Ce renouveau commercial est largement attribué au pétrole, représentant 95 % des achats espagnols. La flexibilité des licences américaines et le rôle stratégique de Repsol ont également été cruciaux pour cette dynamique.
Le pétrole a joué un rôle central dans la réactivation des échanges. Repsol a non seulement sécurisé son approvisionnement pour ses raffineries, mais a également relancé ses activités dans des champs clés tels que Petroquiriquire et Cardón IV. De plus, l'entreprise a commencé à récupérer une partie de la dette historique du Venezuela grâce à des chargements de pétrole.
La nécessité pour l'Europe de diversifier ses approvisionnements énergétiques, notamment à cause de la guerre en Ukraine, a également favorisé les exportations vénézuéliennes.
Les exportations espagnoles vers le Venezuela ont également montré des signes de reprise, bien que de manière plus modeste.

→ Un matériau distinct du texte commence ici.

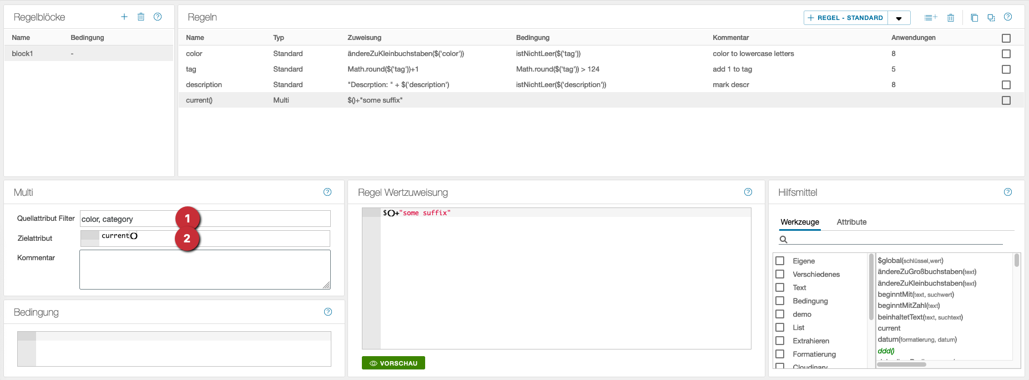This screenshot has width=1029, height=380.
Task: Click the trash icon in Regeln header
Action: (951, 18)
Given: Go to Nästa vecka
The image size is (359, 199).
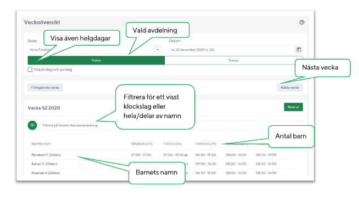Looking at the screenshot, I should [290, 87].
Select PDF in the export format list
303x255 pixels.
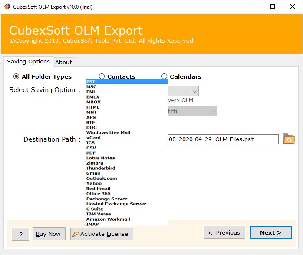[91, 153]
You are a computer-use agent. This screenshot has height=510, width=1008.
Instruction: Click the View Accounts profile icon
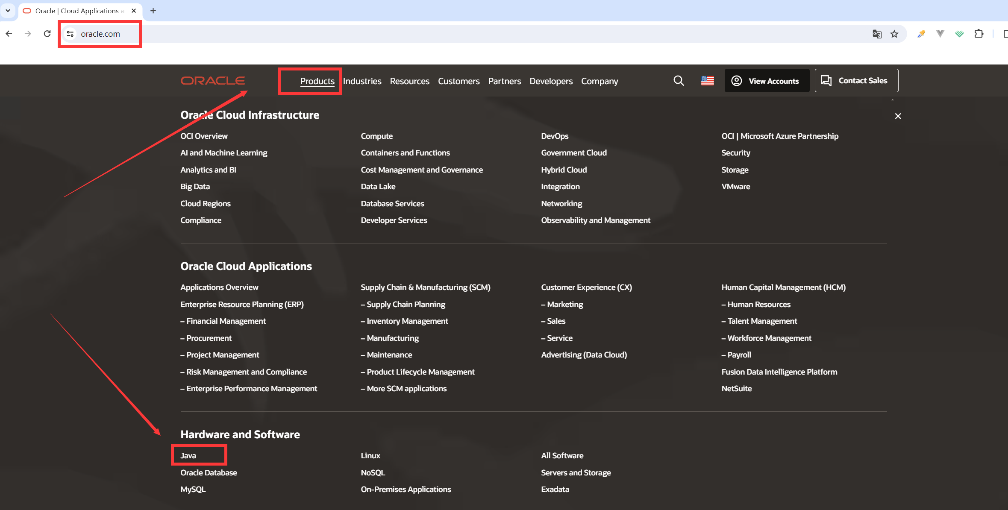(737, 80)
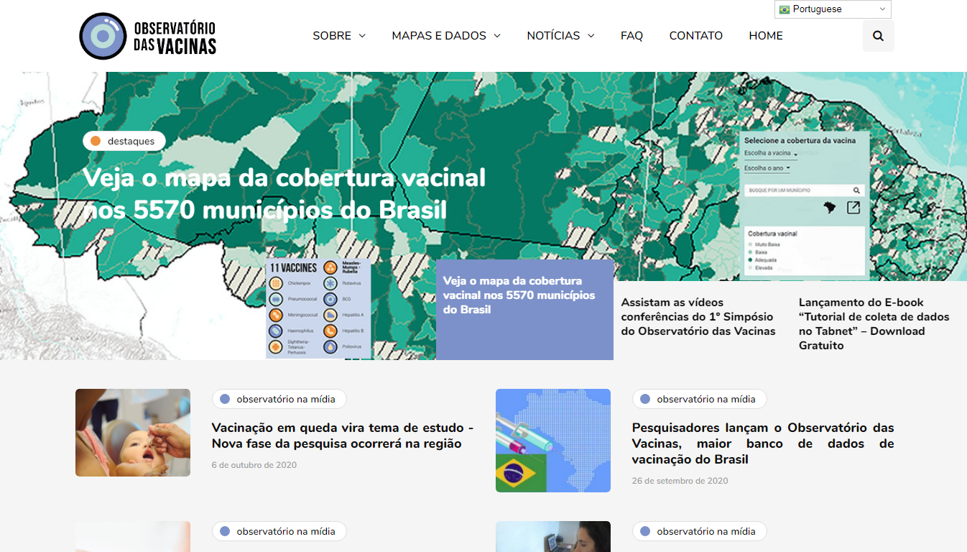Click the Observatório das Vacinas logo
Screen dimensions: 967x552
[147, 36]
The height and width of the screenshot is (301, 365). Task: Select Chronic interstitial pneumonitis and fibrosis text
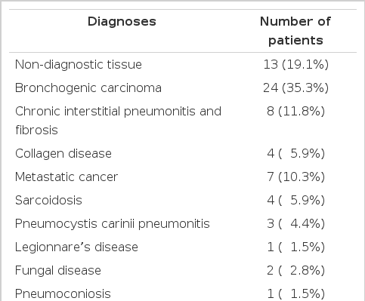pyautogui.click(x=118, y=121)
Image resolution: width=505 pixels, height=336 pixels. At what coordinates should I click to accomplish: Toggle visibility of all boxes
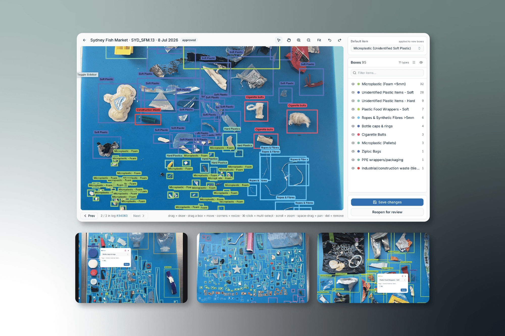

L'Espagne exporte principalement des machines, des produits chimiques et des aliments, avec un flux qui a doublé en 2024.
Par ailleurs, l'investissement vénézuélien en Espagne, particulièrement dans le secteur immobilier, a fortement augmenté. Madrid est devenue un lieu prisé pour les investisseurs vénézuéliens, qui ont injecté des millions d'euros dans l'acquisition et la rénovation de biens immobiliers.
Malgré cette reprise, la présence des entreprises espagnoles au Venezuela a considérablement diminué. Il y a dix ans, plus de 120 entreprises espagnoles étaient actives dans le pays, contre seulement 60 aujourd'hui. Des entreprises comme BBVA, Telefónica, et Mapfre ont historiquement été présentes, mais leur présence s'est réduite.
En novembre dernier, le président de Telefónica a annoncé son intention de quitter le marché vénézuélien, dans le cadre d'un plan de désinvestissement. Cela soulève des préoccupations quant à l'avenir des relations commerciales entre les deux pays.
En résumé, bien que les relations commerciales entre l'Espagne et le Venezuela aient montré des signes de redressement, elles restent fragiles et incertaines. Les entreprises espagnoles, tout en surveillant attentivement l'évolution de la situation, doivent naviguer dans un contexte économique complexe. L'avenir des échanges dépendra de nombreux facteurs, notamment des décisions politiques et économiques à venir.